THE PROBLEM
Copy out the lines of the records below, starting at the line that contains "Where should I click to: Click the" and ending at the line that contains "click(x=316, y=172)", with both of those lines included.

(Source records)
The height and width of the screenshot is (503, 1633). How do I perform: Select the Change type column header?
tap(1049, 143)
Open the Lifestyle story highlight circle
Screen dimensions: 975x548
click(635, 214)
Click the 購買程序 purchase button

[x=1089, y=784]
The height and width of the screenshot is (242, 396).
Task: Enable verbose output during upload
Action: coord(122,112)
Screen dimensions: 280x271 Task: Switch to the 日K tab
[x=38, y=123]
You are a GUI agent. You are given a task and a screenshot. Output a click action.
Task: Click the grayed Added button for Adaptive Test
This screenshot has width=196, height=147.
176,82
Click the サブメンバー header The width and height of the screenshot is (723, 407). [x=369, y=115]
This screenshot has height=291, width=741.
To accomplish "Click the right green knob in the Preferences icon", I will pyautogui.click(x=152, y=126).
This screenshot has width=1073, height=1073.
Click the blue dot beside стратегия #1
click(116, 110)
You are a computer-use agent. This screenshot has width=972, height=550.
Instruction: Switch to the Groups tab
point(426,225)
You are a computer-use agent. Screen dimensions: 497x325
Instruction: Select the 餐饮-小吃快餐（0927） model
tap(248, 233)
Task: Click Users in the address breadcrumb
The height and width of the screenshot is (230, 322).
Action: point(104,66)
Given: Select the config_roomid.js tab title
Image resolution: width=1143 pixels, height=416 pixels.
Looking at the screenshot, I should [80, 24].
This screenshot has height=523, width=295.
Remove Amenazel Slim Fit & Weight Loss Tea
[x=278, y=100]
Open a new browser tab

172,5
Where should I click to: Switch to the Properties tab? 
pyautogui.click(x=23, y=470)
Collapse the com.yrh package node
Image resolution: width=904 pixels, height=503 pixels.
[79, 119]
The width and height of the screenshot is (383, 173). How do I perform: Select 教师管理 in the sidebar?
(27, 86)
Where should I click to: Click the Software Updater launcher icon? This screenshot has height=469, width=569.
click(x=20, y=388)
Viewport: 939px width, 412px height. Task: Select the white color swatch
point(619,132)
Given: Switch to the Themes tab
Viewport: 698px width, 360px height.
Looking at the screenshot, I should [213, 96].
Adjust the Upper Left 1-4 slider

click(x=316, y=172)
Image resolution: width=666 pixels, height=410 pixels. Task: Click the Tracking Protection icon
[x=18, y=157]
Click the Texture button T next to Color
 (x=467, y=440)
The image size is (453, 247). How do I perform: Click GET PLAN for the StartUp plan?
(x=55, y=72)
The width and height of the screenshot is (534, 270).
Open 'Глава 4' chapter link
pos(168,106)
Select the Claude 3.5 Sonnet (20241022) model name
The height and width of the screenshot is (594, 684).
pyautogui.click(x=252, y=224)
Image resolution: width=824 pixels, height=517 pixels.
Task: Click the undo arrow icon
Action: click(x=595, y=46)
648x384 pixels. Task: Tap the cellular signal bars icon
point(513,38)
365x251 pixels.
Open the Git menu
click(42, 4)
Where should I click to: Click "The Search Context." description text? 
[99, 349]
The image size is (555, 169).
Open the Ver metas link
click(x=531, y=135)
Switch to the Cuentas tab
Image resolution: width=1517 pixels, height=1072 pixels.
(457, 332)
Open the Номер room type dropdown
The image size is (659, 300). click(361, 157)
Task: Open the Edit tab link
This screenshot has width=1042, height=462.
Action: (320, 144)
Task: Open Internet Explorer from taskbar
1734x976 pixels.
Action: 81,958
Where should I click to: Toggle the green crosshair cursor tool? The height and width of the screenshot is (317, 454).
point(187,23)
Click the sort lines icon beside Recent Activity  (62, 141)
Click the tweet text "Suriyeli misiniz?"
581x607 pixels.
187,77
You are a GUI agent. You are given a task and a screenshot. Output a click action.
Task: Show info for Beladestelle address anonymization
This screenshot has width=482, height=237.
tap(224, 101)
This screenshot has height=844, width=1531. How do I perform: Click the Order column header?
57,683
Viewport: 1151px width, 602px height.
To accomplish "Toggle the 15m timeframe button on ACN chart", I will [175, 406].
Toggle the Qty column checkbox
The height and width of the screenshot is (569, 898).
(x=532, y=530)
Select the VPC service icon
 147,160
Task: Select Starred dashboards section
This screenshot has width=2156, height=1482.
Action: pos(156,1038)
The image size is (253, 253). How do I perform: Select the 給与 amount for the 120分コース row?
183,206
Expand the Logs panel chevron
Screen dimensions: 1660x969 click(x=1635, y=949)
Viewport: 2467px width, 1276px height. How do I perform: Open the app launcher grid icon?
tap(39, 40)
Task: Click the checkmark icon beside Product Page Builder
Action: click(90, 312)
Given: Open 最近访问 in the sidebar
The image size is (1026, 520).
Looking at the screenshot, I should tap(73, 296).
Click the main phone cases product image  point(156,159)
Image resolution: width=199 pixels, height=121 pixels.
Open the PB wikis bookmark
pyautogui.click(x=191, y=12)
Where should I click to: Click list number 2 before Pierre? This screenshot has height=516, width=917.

REPLY TO THE EXERCISE
Where should I click to: Click the Software Updater launcher icon? This screenshot has height=469, width=569.
click(x=20, y=388)
Viewport: 939px width, 412px height. Task: Select the white color swatch
point(619,132)
Given: Switch to the Themes tab
Viewport: 698px width, 360px height.
Looking at the screenshot, I should [213, 96].
Adjust the Upper Left 1-4 slider

click(x=316, y=172)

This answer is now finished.